> **Given data**:
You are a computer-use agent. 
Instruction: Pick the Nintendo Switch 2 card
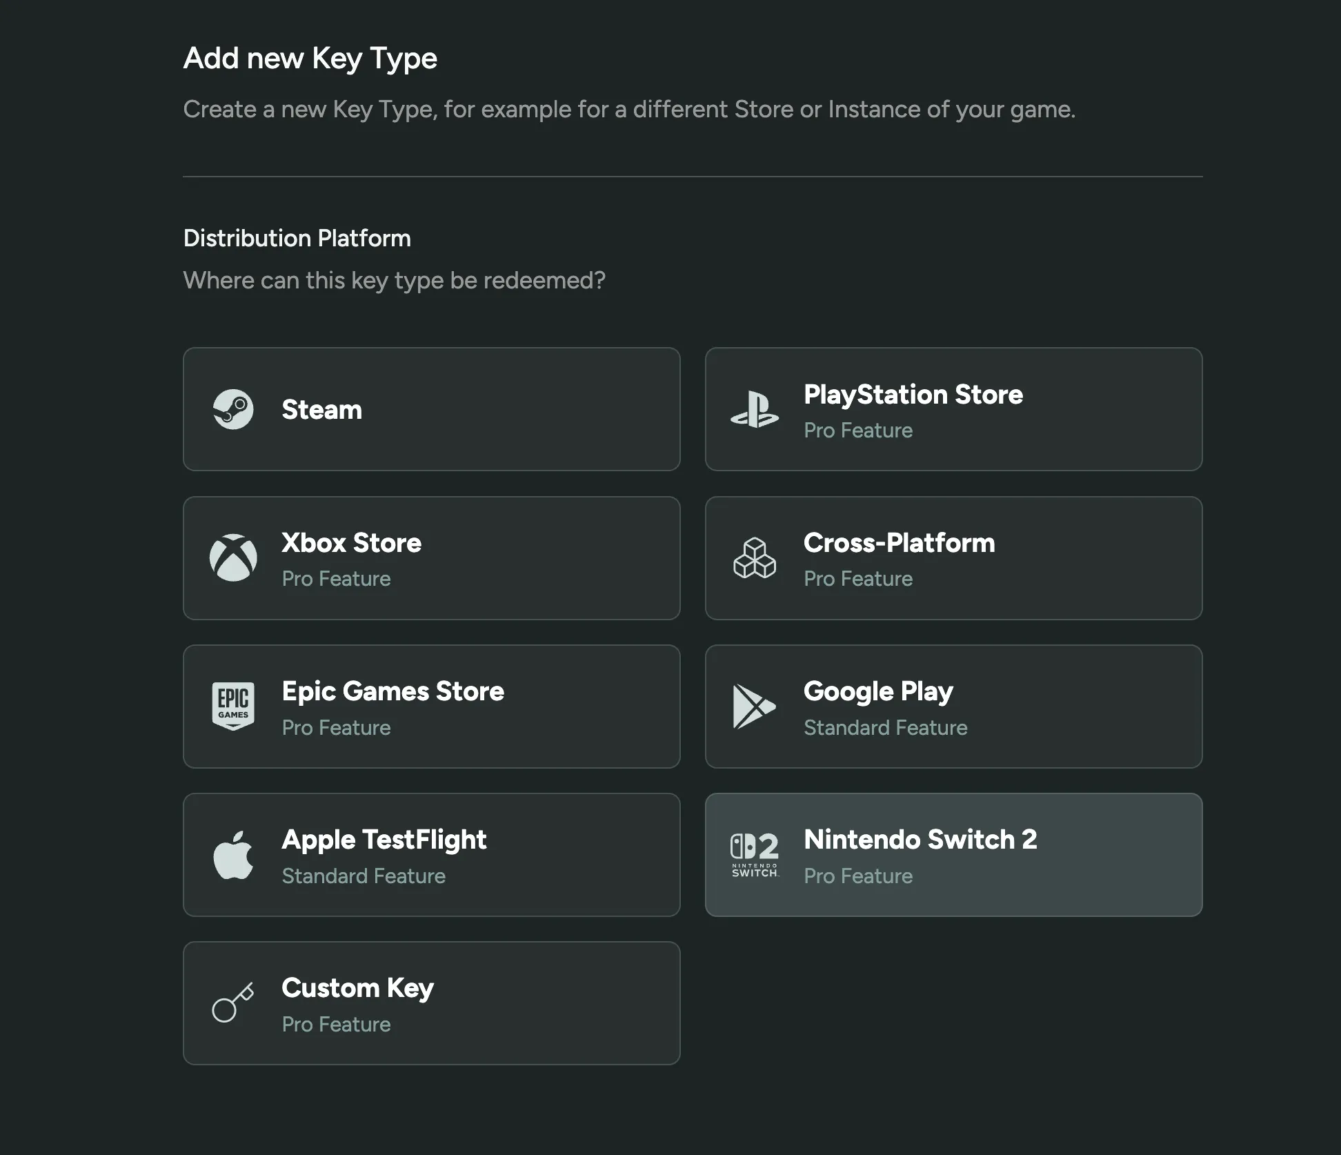click(x=954, y=854)
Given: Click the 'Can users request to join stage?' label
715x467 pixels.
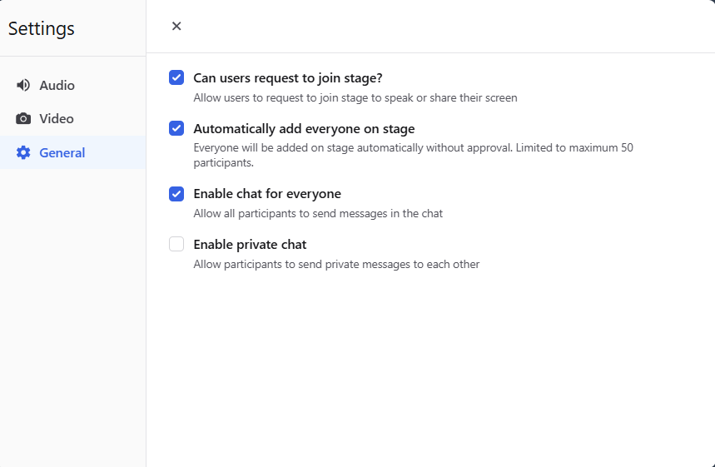Looking at the screenshot, I should (x=287, y=78).
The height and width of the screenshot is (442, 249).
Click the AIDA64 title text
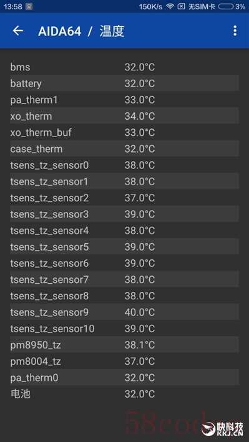pyautogui.click(x=59, y=31)
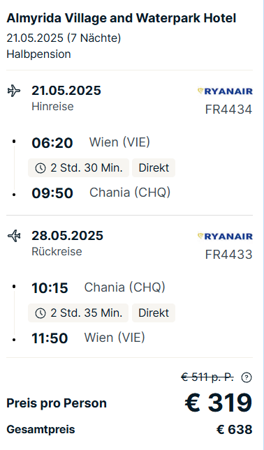Click the return flight airplane icon
This screenshot has height=450, width=264.
[14, 236]
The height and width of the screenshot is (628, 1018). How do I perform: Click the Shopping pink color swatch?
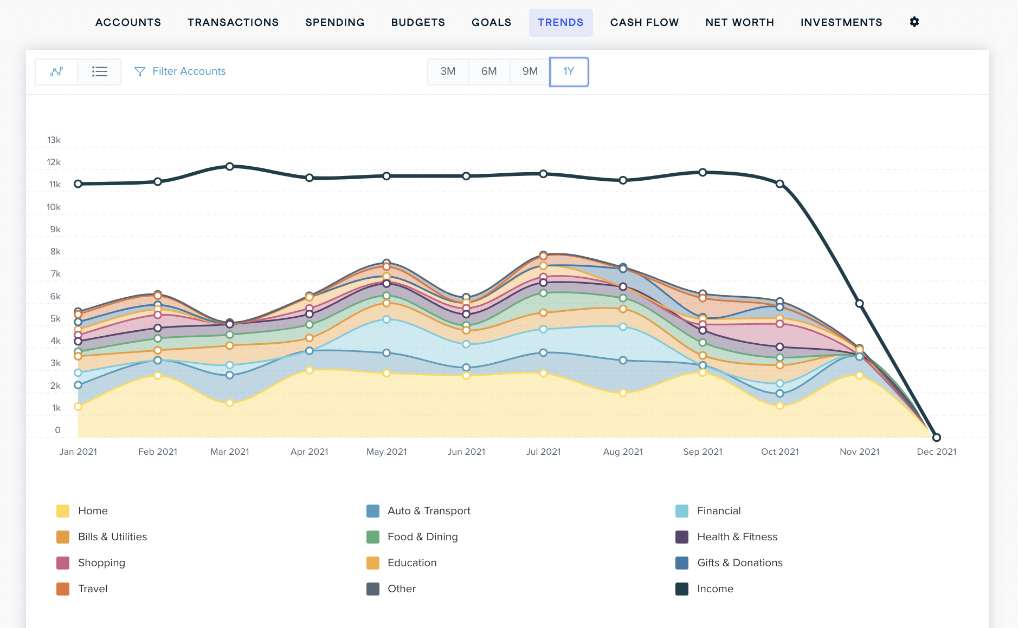[x=63, y=562]
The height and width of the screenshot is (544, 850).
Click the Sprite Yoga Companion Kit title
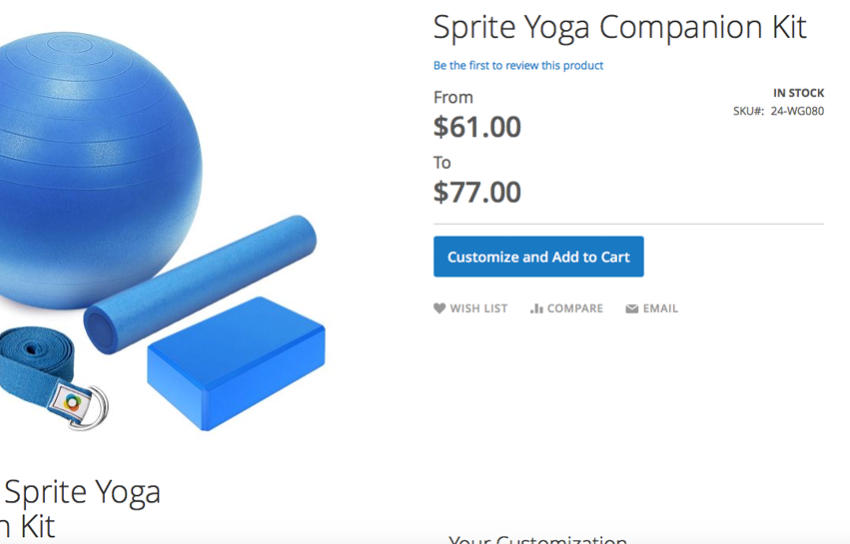coord(619,27)
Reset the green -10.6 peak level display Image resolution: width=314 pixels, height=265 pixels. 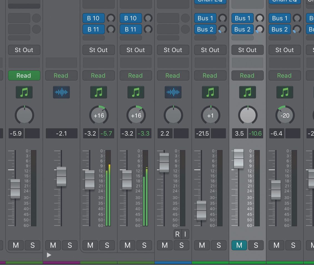(x=255, y=133)
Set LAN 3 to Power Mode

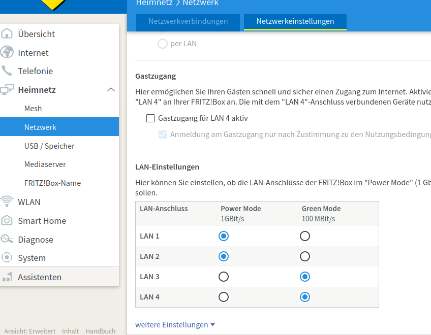point(224,277)
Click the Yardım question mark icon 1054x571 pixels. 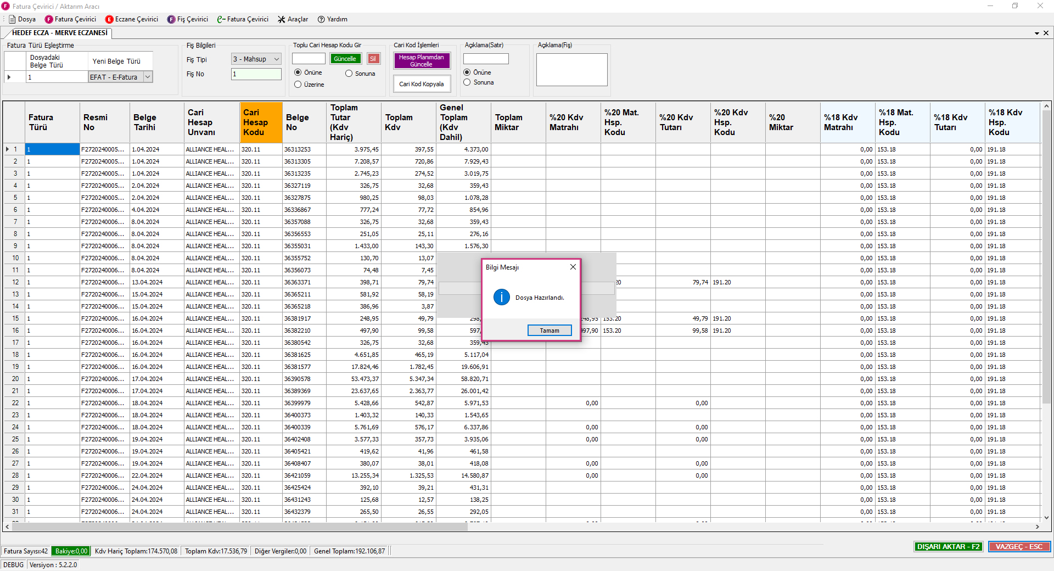pos(321,19)
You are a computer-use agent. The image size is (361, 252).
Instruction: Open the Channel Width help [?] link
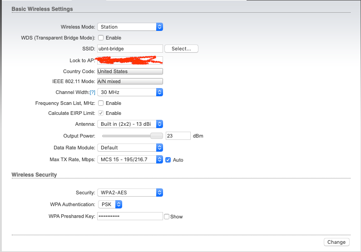coord(92,92)
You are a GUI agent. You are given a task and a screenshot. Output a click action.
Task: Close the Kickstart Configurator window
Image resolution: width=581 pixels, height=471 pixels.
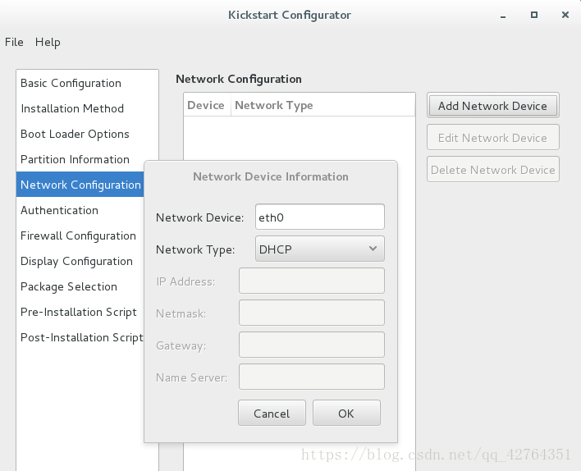point(565,15)
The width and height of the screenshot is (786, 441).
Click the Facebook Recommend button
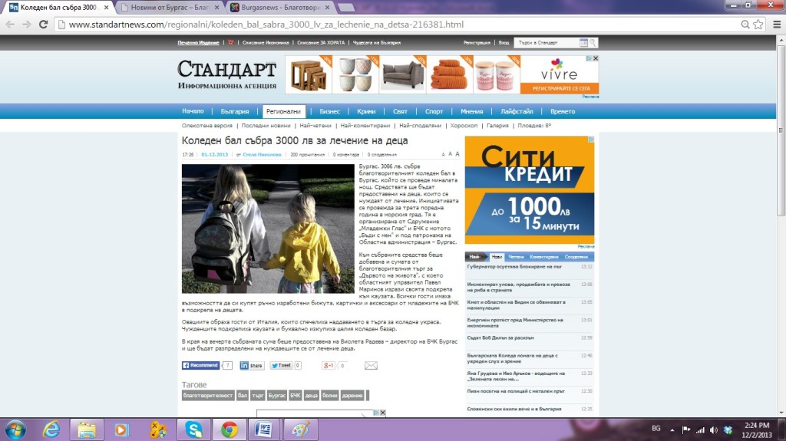click(201, 366)
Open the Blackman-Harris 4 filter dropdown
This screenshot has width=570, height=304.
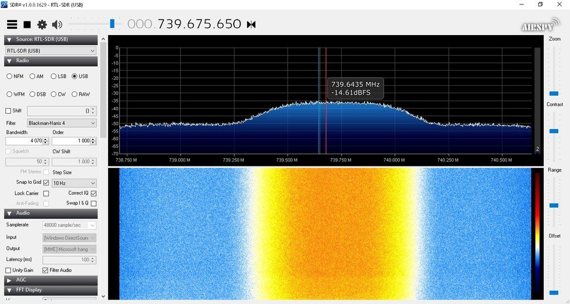coord(61,123)
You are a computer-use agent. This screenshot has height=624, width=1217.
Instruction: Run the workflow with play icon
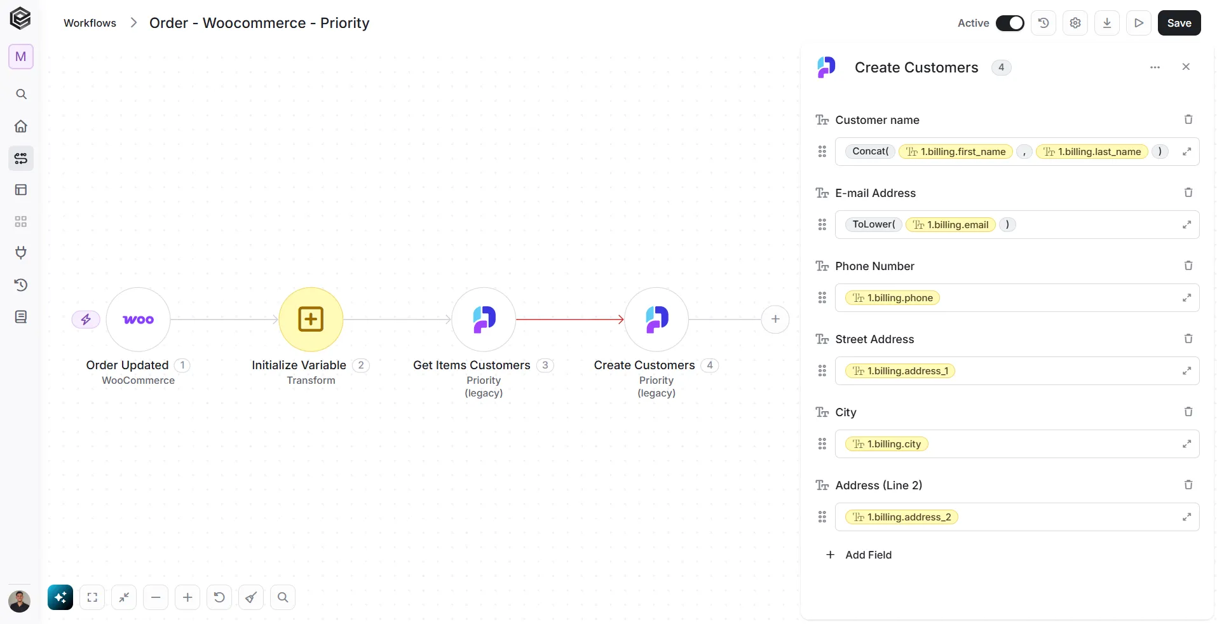(x=1139, y=23)
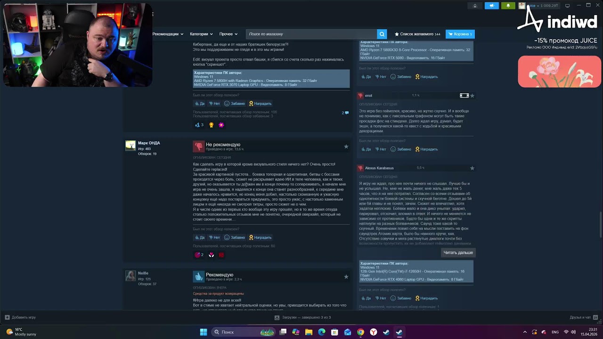Star Марк ОНДА's review
This screenshot has height=339, width=603.
[346, 146]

> **Required action**:
Starting with the line that contains "You are a computer-use agent. This", print every remaining line of the records above, exactly as it stands. Do not print the pictures.

> **Expected output**:
You are a computer-use agent. This screenshot has height=624, width=1217.
Instruction: Run the workflow with play icon
(x=1139, y=23)
Star Марк ОНДА's review
This screenshot has height=339, width=603.
[346, 146]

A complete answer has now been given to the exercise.